The Houston Rockets’ acquisition of Ty Lawson changes the landscape of the Western Conference. The Rockets were already considered contenders last year when they overcame the odds, beating the Clippers in seven games after being down 3-1.
Although they beat out most of the West without a legitimate starting point guard, James Harden acted as their main source of distribution throughout the season. How will that affect the Rockets this upcoming season? Since Harden and Lawson both need the ball in their hands, will they adapt, or will the Rockets fall out of contention?
Ty Lawson will have to adapt his game to James Harden’s style, due to the process of natural selection. Lawson is a great facilitator on his own with 9.6 assists per game last season (3rd best), but with Harden’s ability to draw multiple defenders, plus his limitless court vision, he’s a magician with the ball in his hands.
Lawson will still bring the ball up the floor most of the time and set up Harden to score, which will work out right off the bat given Harden’s deadly shot.
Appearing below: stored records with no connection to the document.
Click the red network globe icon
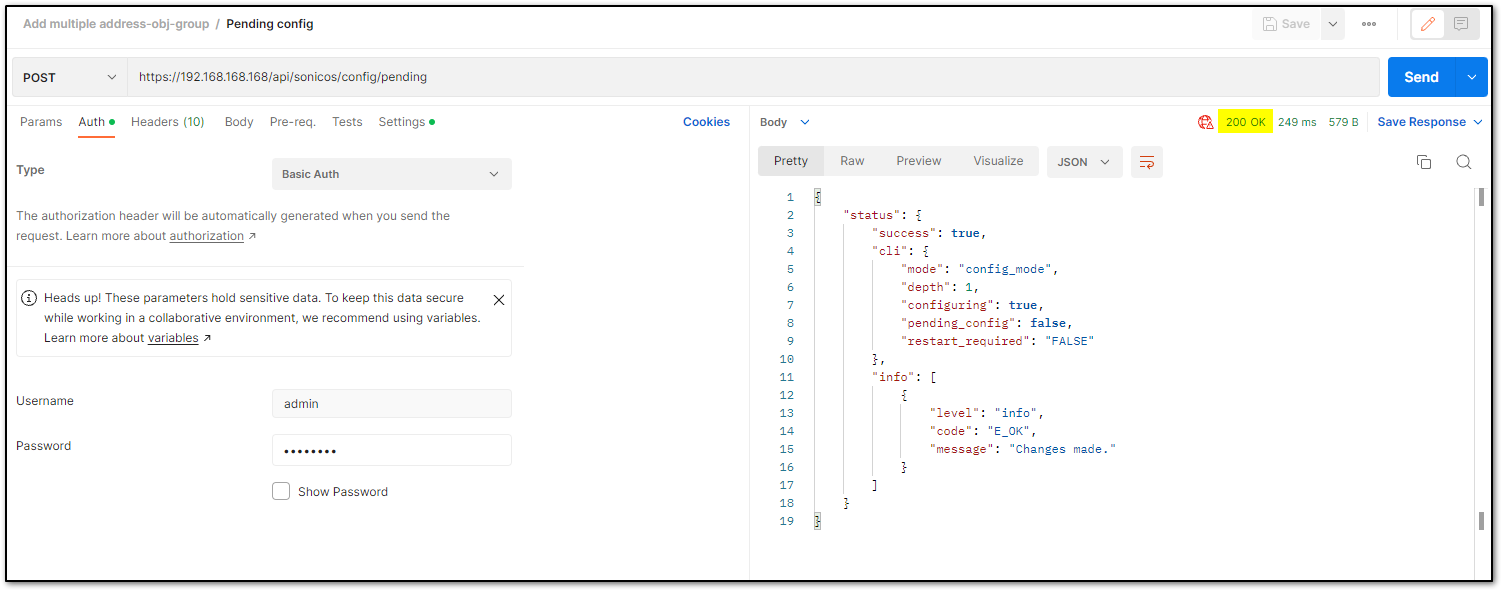 click(x=1205, y=122)
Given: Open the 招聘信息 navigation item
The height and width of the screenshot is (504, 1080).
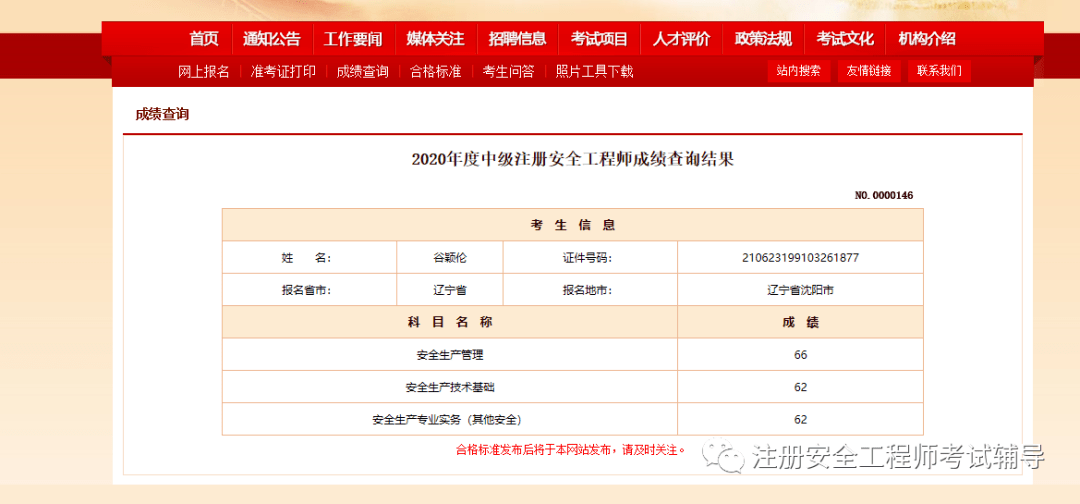Looking at the screenshot, I should pyautogui.click(x=517, y=39).
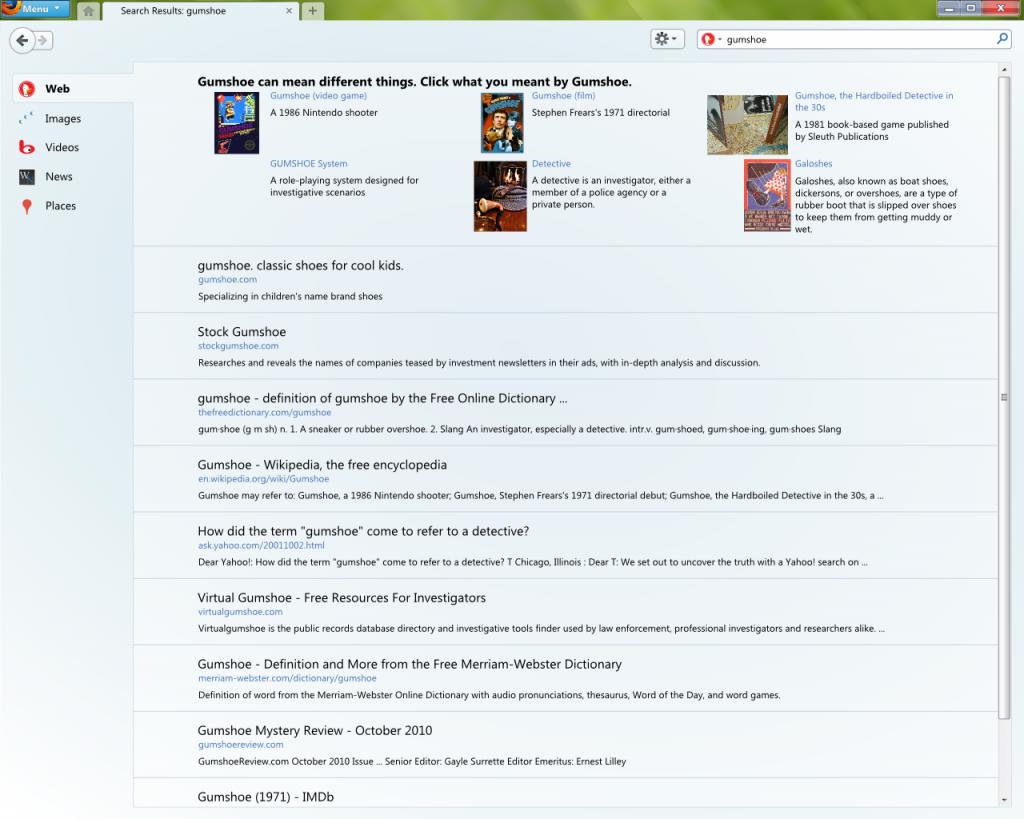The image size is (1024, 819).
Task: Expand the gear settings dropdown
Action: tap(666, 39)
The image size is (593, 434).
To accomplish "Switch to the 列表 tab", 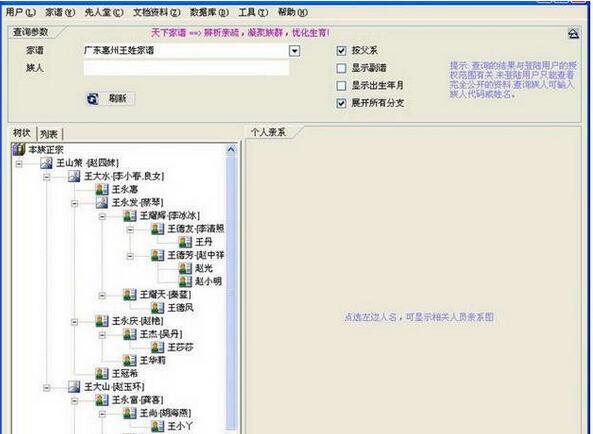I will pos(49,134).
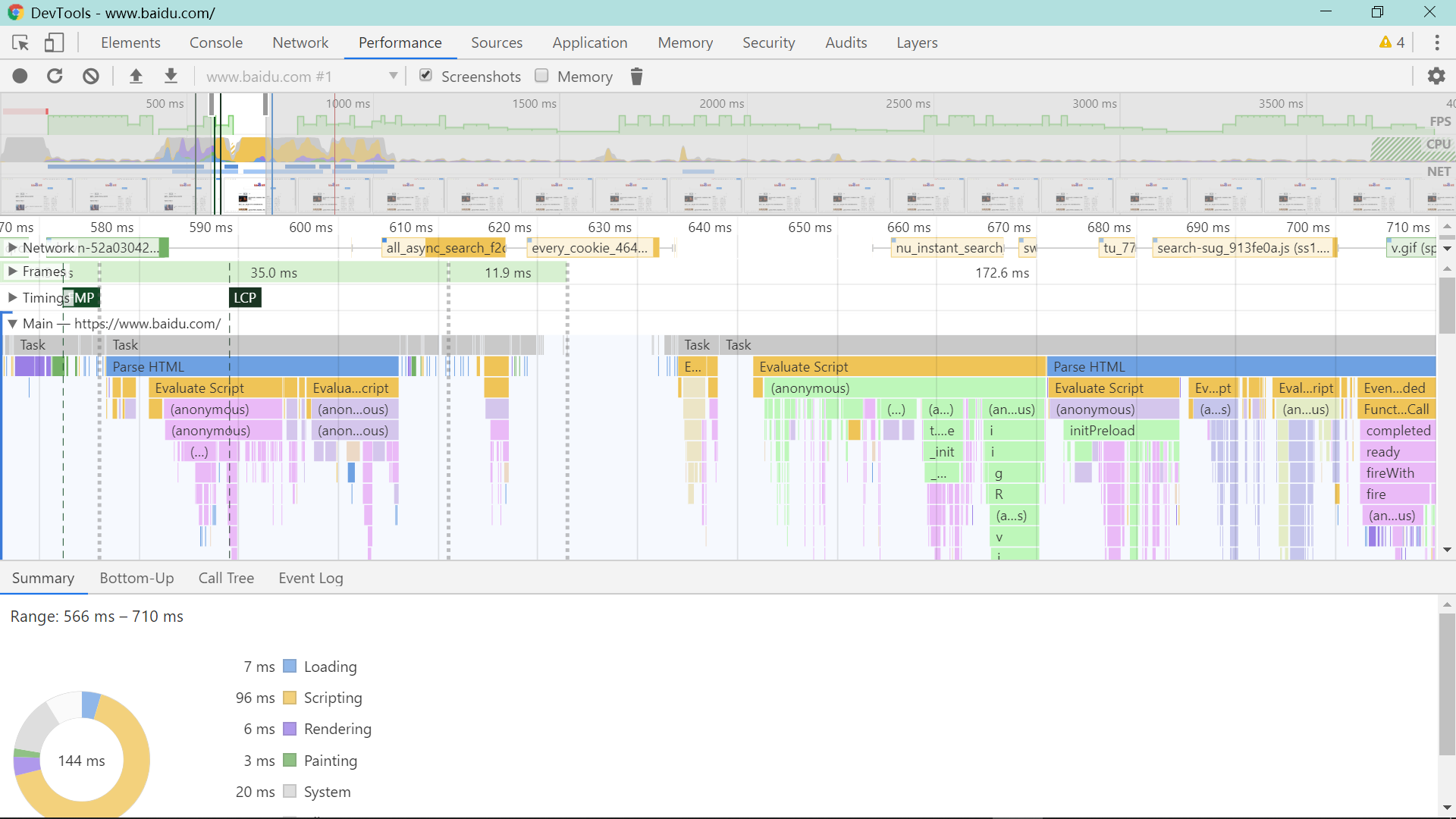Click reload and record profile icon
Viewport: 1456px width, 819px height.
(x=55, y=77)
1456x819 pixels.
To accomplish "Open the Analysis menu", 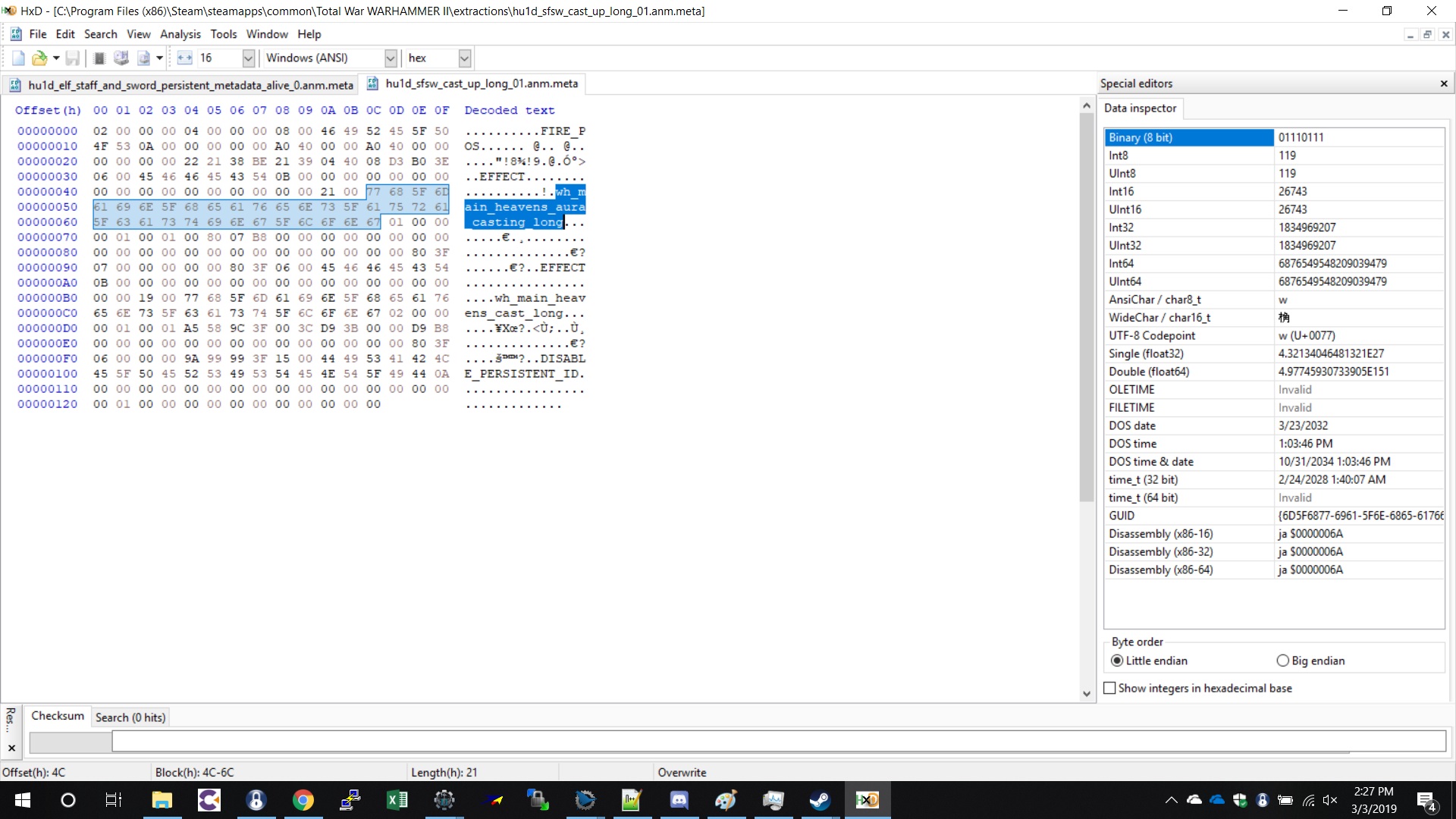I will pyautogui.click(x=180, y=34).
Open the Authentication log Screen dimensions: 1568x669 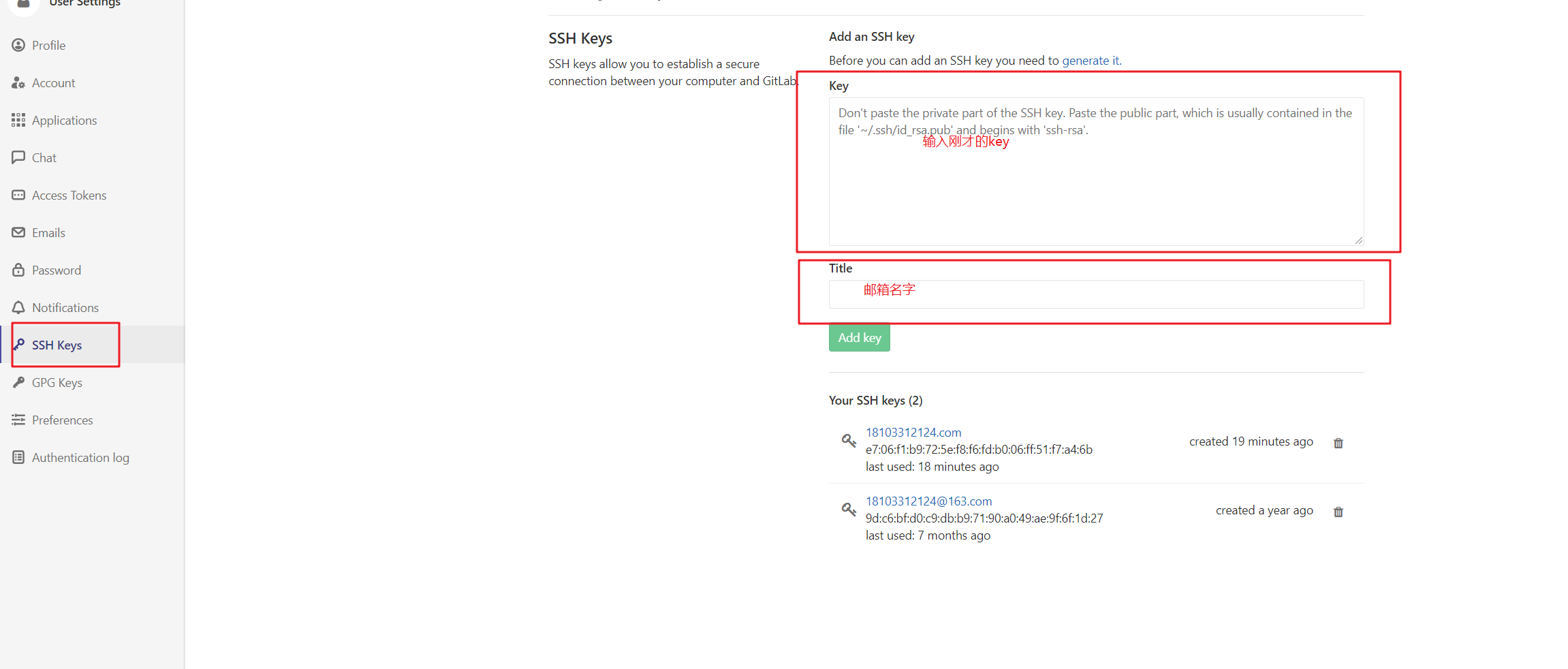[80, 457]
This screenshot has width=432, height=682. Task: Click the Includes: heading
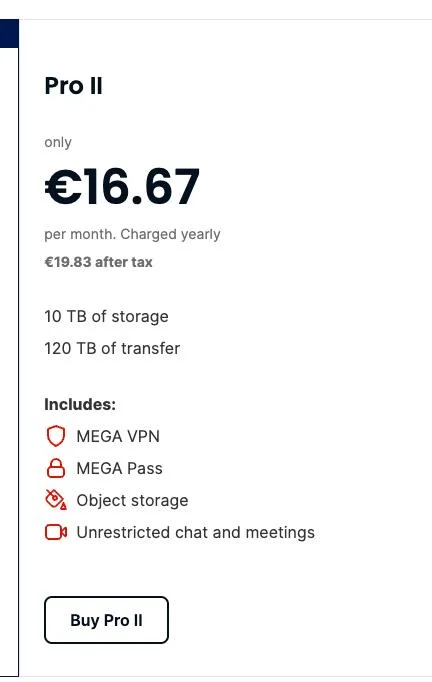(80, 405)
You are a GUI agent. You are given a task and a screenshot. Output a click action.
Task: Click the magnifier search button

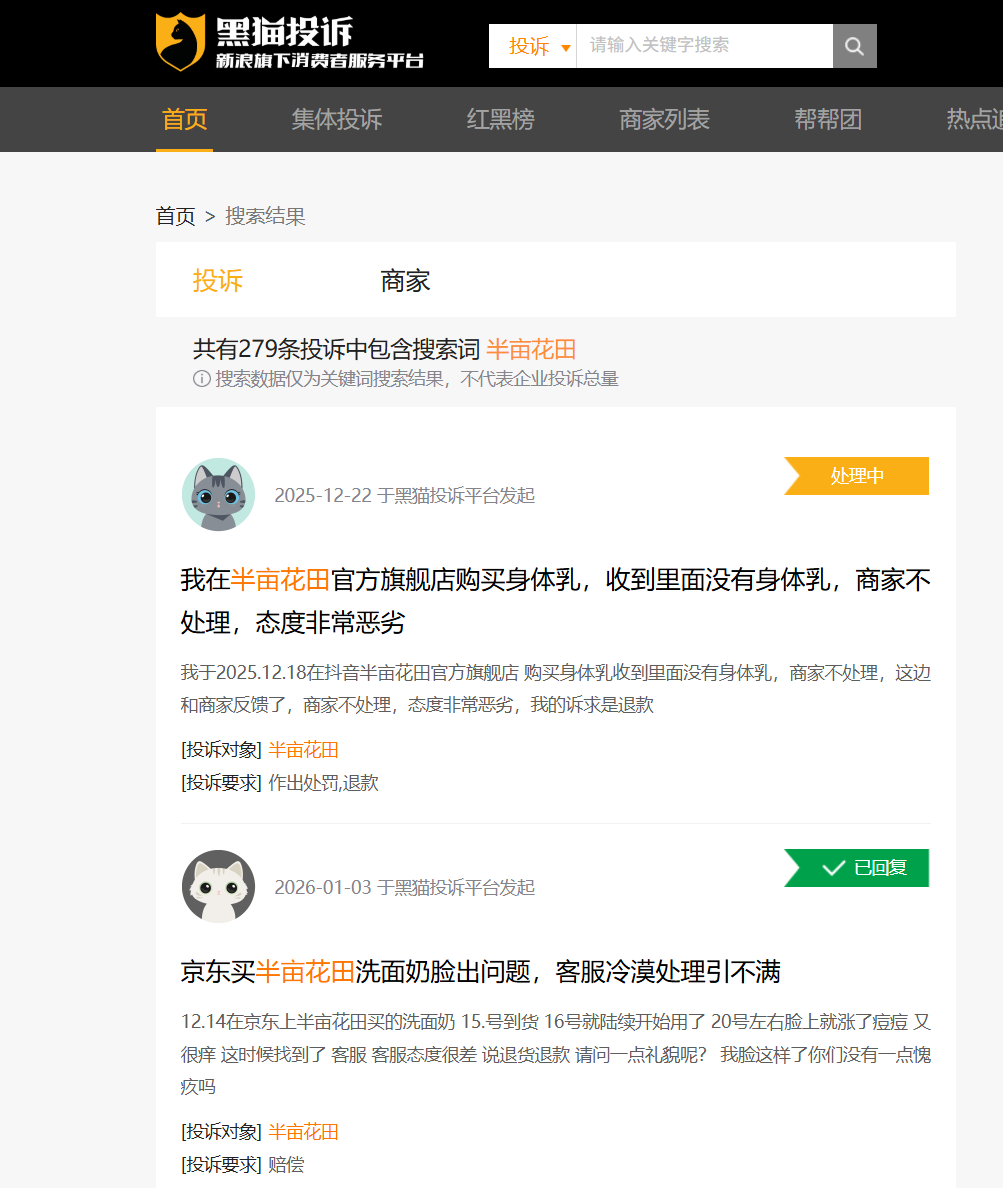(x=854, y=46)
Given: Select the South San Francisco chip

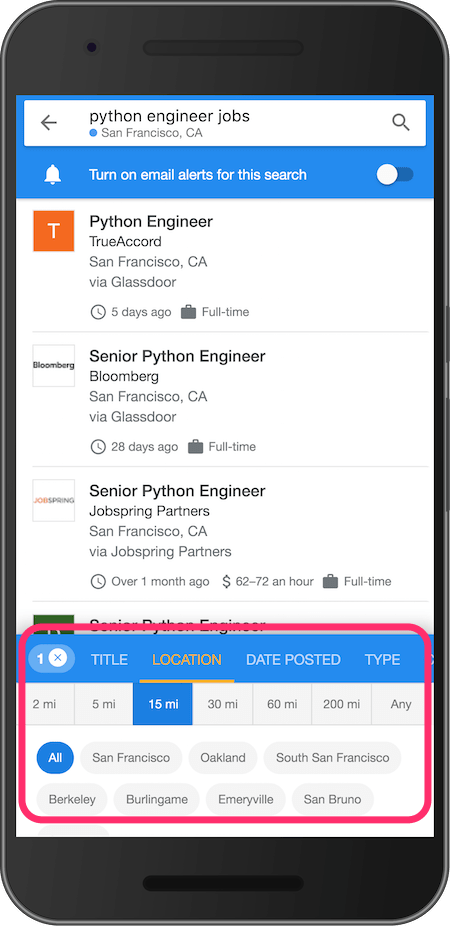Looking at the screenshot, I should click(332, 758).

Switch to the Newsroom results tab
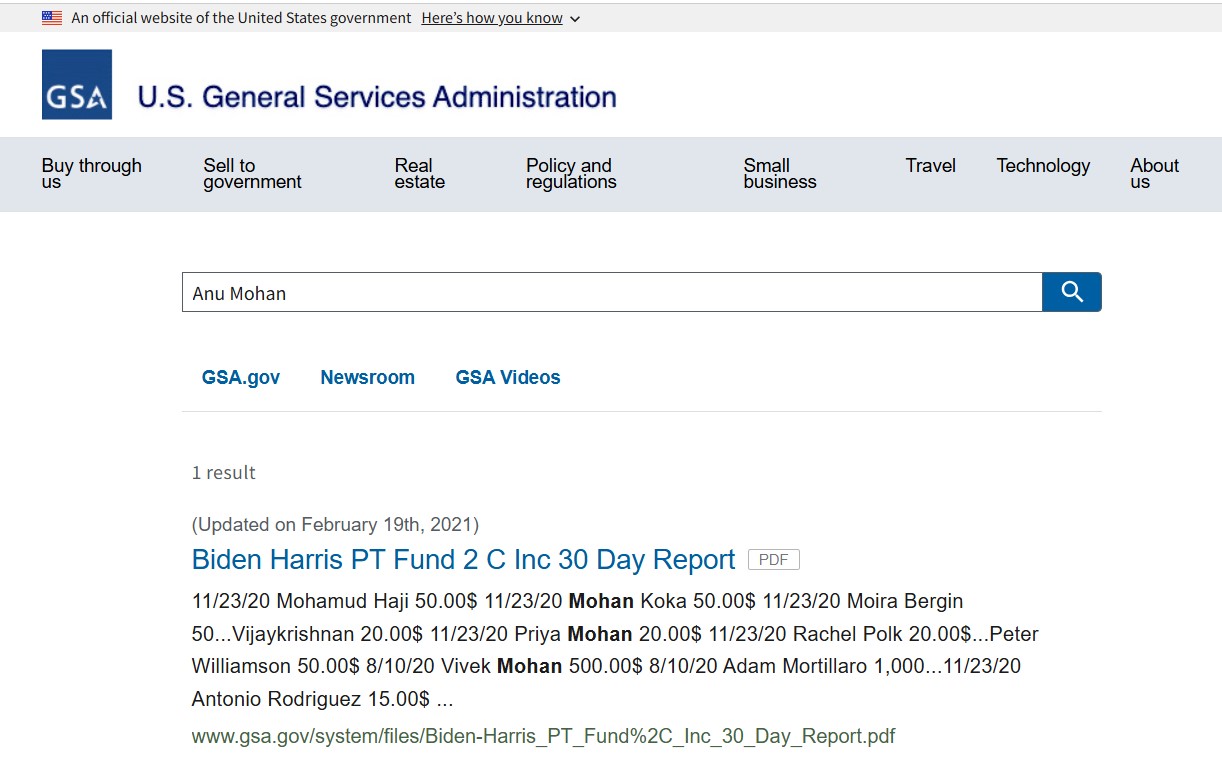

However, Lawson will have to become more of a spot up shooter for this offense to truly work.
Last year, Lawson averaged 1.8 field goal attempts a game off the catch (Catch and Shoot: Any jump shot outside of 10 feet where a player possessed the ball for 2 seconds or less and took no dribbles). He also was relatively inefficient off the catch, shooting at only 36%.
It should be noted that Lawson played on a stagnant Nuggets offense that had no legitimate floor generals other than himself, meaning there was no one who could draw defenders and get him clean shots. There is no question Lawson’s catch and shoot percentage will rise this year playing alongside Harden.
Opposing coaches are going to have a tough time figuring out how to defend this pick-your-poison Rockets offense. Coaches were confident having their point guards double Harden, because they could live with Patrick Beverley shooting open jump shots. They will not feel the same way about Lawson. Trevor Ariza will also benefit with even more clean looks as a result, and Dwight might throw down as many alley-oops as he did in Orlando.
The Western Conference will be a bloodbath. The Spurs are considerably better, the young Warriors are the defending champs, the Clippers improved their depth, the Thunder are healthy (we think), the Grizzlies always grit and grind their way to relevance, and there's some dude with a unibrow and a 7'7" wingspan working on his 3-point shot in New Orleans. The West is so deep that there is a thin line between the Rockets falling in the first round and Ty Lawson wearing a ring. Regardless of what happens, the Rockets became a much more fun team to watch.